Why am I saying that? Because I always take care of my possessions as the Bible counsels us in the book of Proverbs. I regularly dust my laptop and piano keyboard. And I am always careful not to expose my smartphone to rain and direct sunlight.

It seems people out there don't look after their possessions the way I do. Just last month when I went to record a song in the studio of a friend, I observed how the friend left his machines running for hours when they were not in use, and how he placed a heavy electronic gadget on top of his piano keyboard without minding whether it could damage the keyboard.

Observing the friend mishandle his studio equipment made me resolve to continue taking utmost care of my possessions. I just don't want to be careless with the possessions I am blessed with, be it my watch, my books or my clothes.
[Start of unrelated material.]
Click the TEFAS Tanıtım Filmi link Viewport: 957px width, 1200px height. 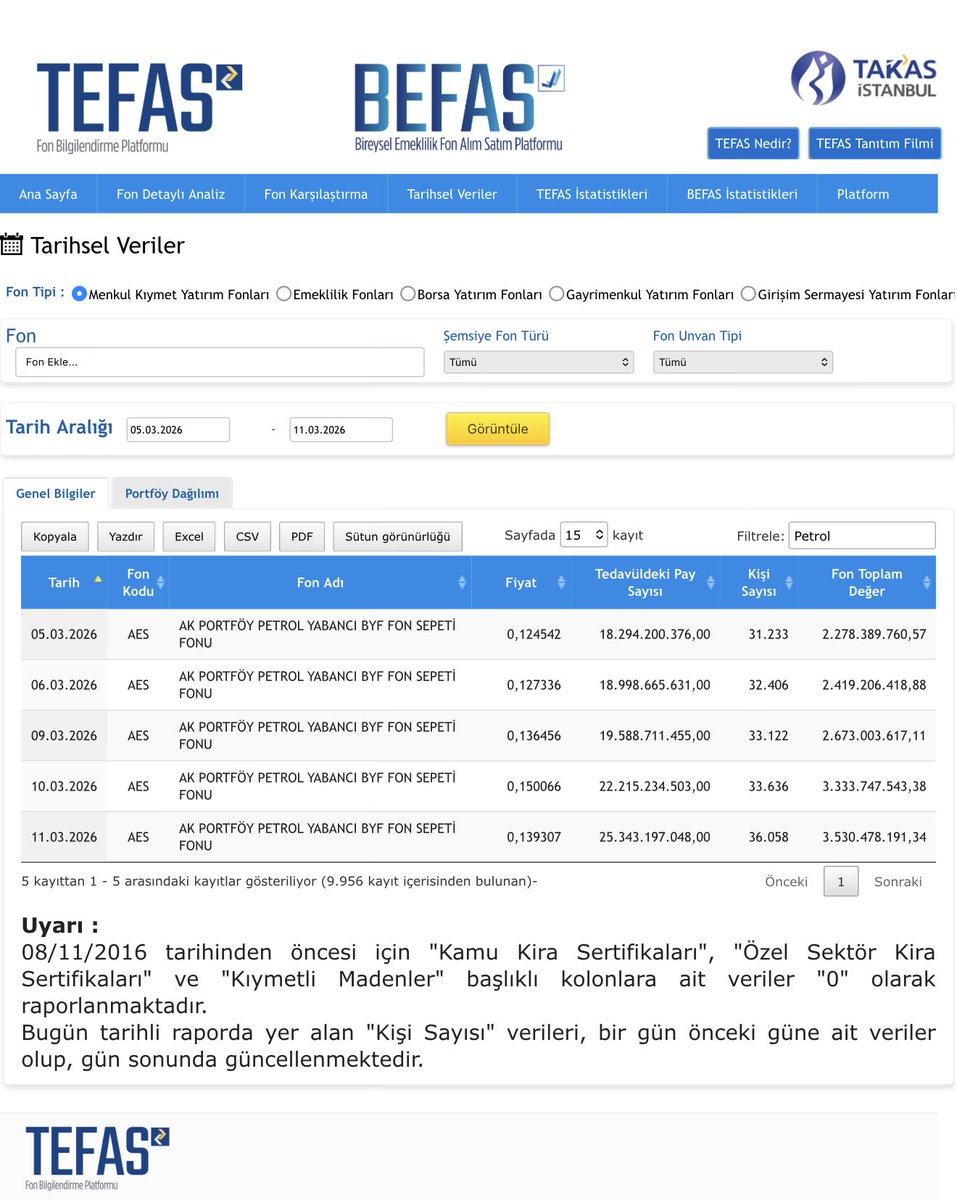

Since nothing is more valuable than health, the greatest possession we all have is our physical bodies. That's why I have been taking care of my body by bathing daily, exercising regularly, drinking water often and eating nutritious meals free of excessive fat, salt and sugar.

I have also been taking care of the body parts that require special attention: the teeth, the eyes and the ears. Not a day has passed in the six months without me brushing my teeth. And I always wear shades on those sunny days when I am out there walking. As for my ears, I have been taking care of them by cleaning them with cotton buds everyday and by not exposing them to too much sound.

Recently, my father showed me an internet article that said using inner-ear earphones to listen to music can damage our hearing. The article alarmed me so much that the following day, I bought a new set of headphones to replace the earphones I had been using to listen to hymns and classical music on my laptop. That shows how much I value my body.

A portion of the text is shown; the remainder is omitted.